Source excerpt:
Signs of lower inflation and slower growth have contributed to a surge in expectations that the Fed will be well positioned to cut short-term interest rates next year, despite a continuing message from Fed policymakers that they may need to keep rates higher for longer than many anticipate. How much of that is simply the Fed jawboning to manage expectations and restrain excessive risk-taking remains to be seen, but policymakers are keenly aware of financial conditions broadly in assessing the appropriate level for short-term policy rates. The recent easing in financial conditions could leave the Fed with no choice but to lean into holding rates higher for longer as a counterbalance. Fed Chair Jay Powell has made a point to keep the possibility for further rate hikes on the table, although that seems increasingly unlikely as the economy slows.
For those in the soft landing/rate cut camp, the November inflation report provides further — albeit modest — evidence of progress toward that goal. For those in the higher-for-longer camp, the stickiness of core inflation around 4% and lack of progress in recent months provides the argument to push back against rate cuts in the near term.

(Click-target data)
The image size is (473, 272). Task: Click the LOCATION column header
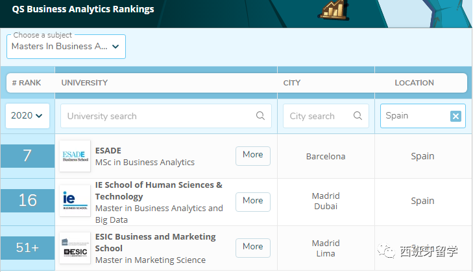414,83
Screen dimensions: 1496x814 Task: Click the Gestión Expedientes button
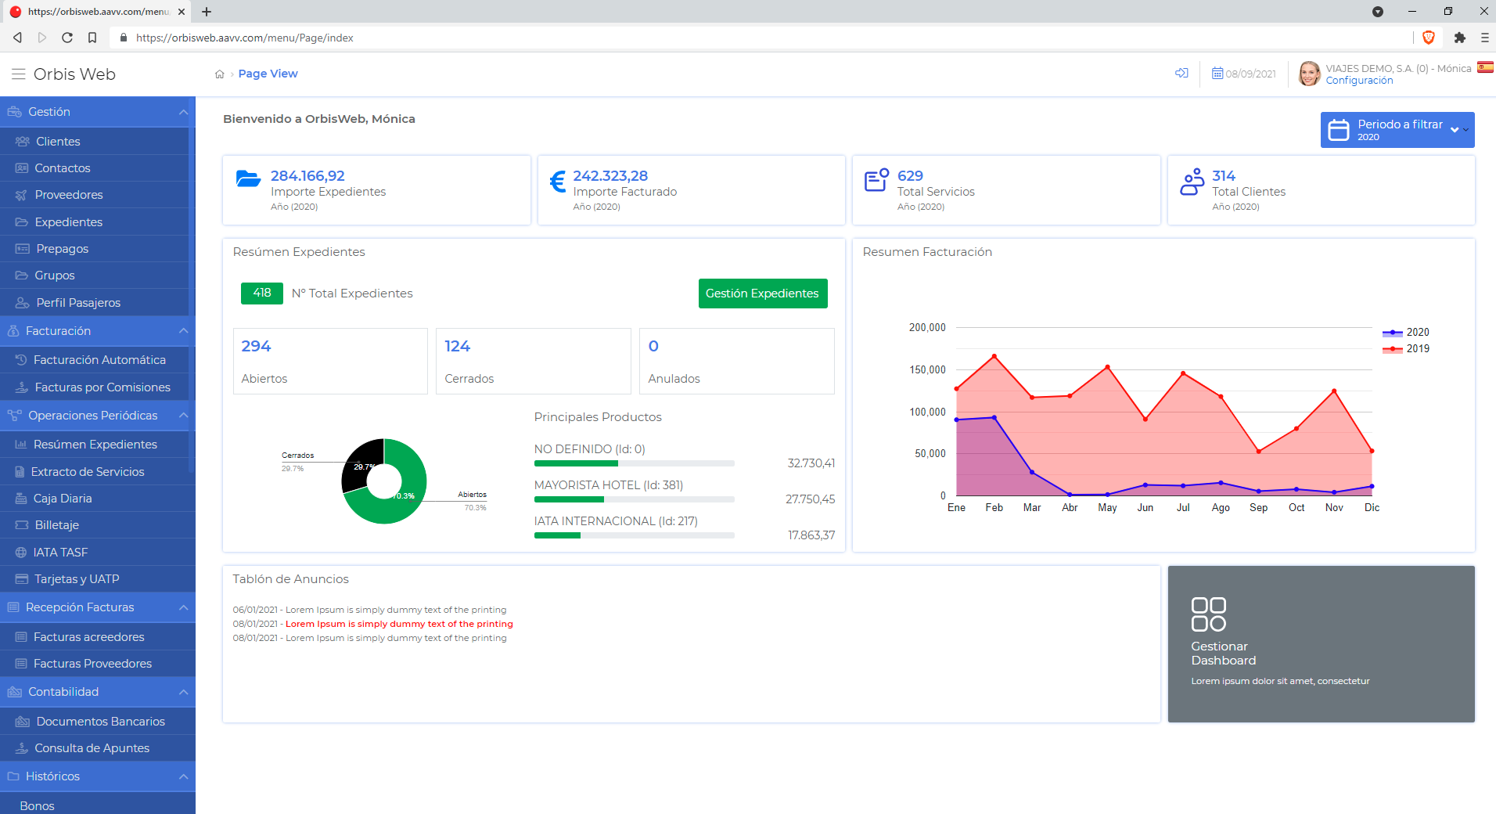763,294
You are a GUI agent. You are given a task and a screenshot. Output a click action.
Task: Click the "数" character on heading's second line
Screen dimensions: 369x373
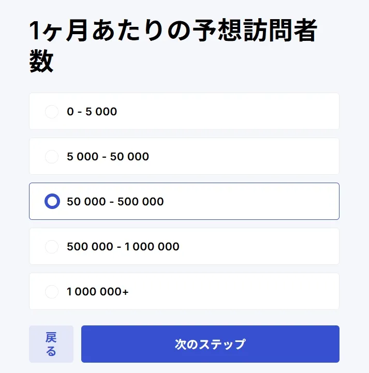[41, 62]

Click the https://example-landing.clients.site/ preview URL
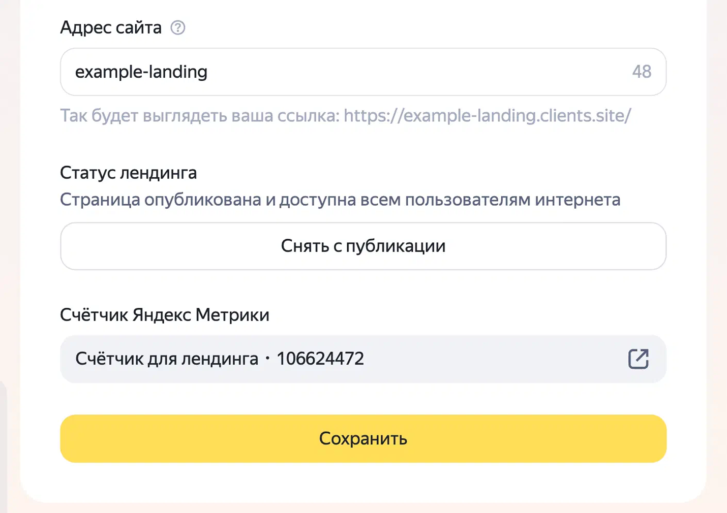pyautogui.click(x=487, y=116)
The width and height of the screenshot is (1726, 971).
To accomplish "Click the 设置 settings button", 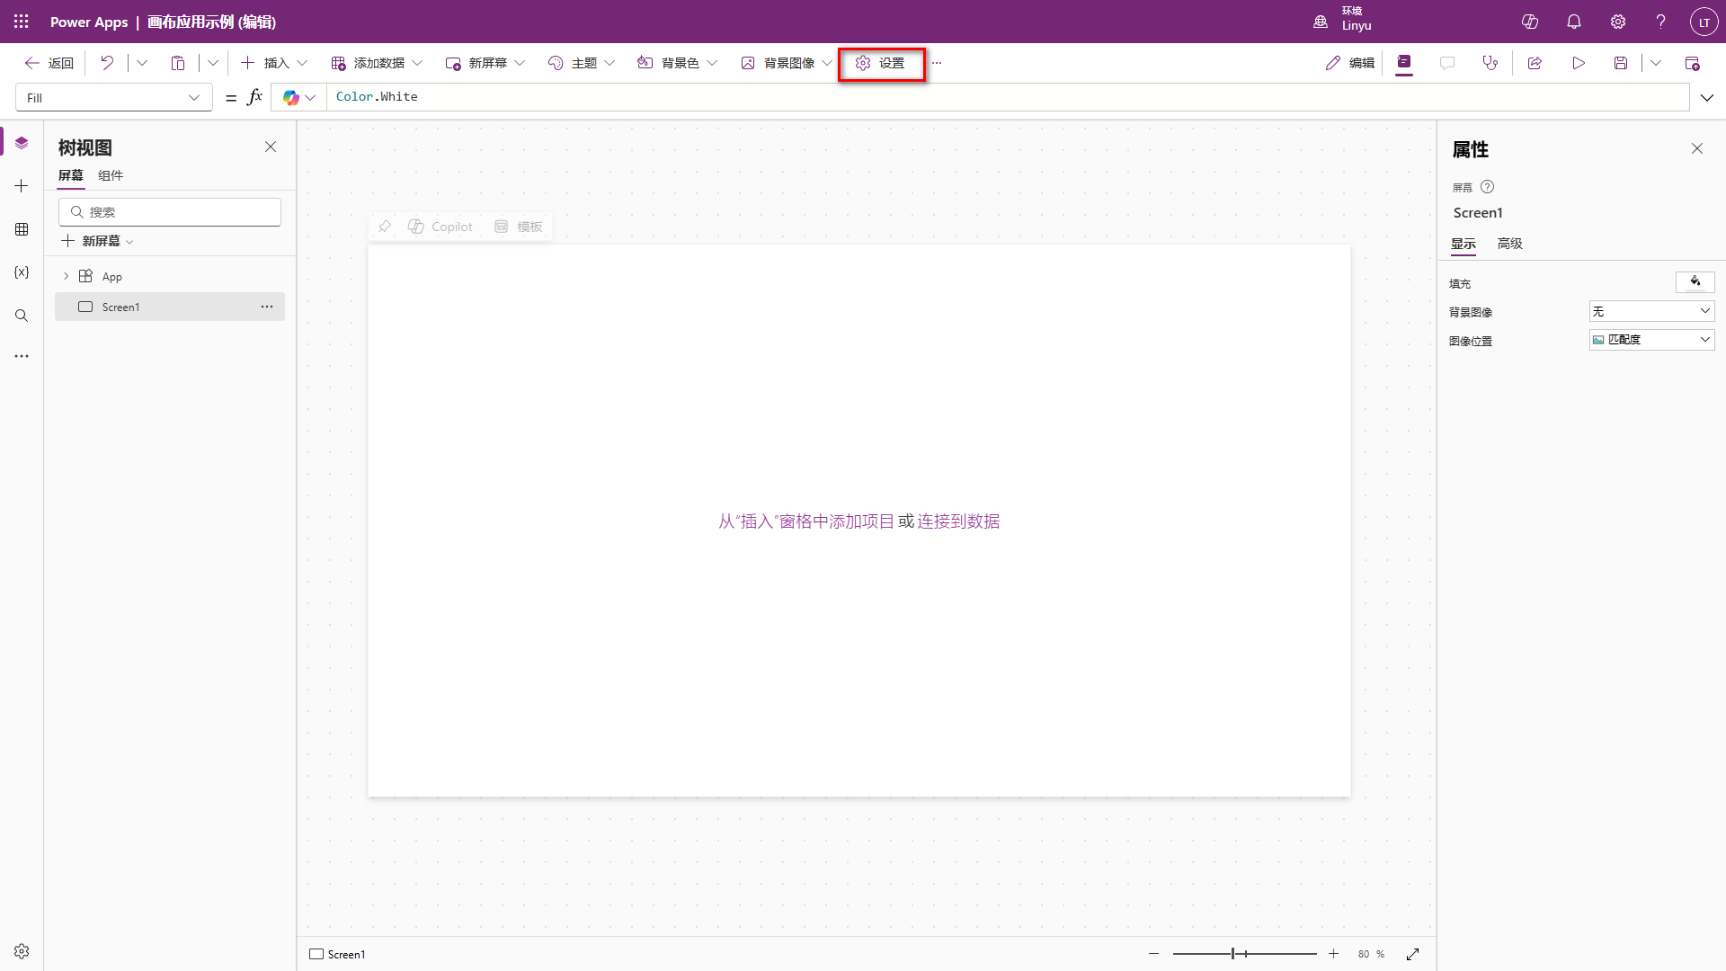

Task set:
A. Print the part of the Fed rate outlook text starting with "Signs of lower" and going on through "the economy slows.".
B. Carry on the passage about Fed interest-rate expectations, picking up right after its final sentence.

The replies:
A.
Signs of lower inflation and slower growth have contributed to a surge in expectations that the Fed will be well positioned to cut short-term interest rates next year, despite a continuing message from Fed policymakers that they may need to keep rates higher for longer than many anticipate. How much of that is simply the Fed jawboning to manage expectations and restrain excessive risk-taking remains to be seen, but policymakers are keenly aware of financial conditions broadly in assessing the appropriate level for short-term policy rates. The recent easing in financial conditions could leave the Fed with no choice but to lean into holding rates higher for longer as a counterbalance. Fed Chair Jay Powell has made a point to keep the possibility for further rate hikes on the table, although that seems increasingly unlikely as the economy slows.

B.
The bottom line? Inflation still appears to be on a slow path to normalization, but the stickiness of core prices in a range well above the Fed’s target could give policymakers reason to hold rates steady for the time being. The worst of the inflation scare is behind us, but labor conditions are still relatively tight, keeping upward pressure on wages still firmly on the radar for policymakers. For a Fed that doesn’t want to declare victory prematurely, the urge to cut its policy rate is likely still quite low, regardless of what investors are hoping for. As such, the Fed is likely to continue to walk its policy tightrope — acknowledging that progress has been made while warning that their work may not yet be done.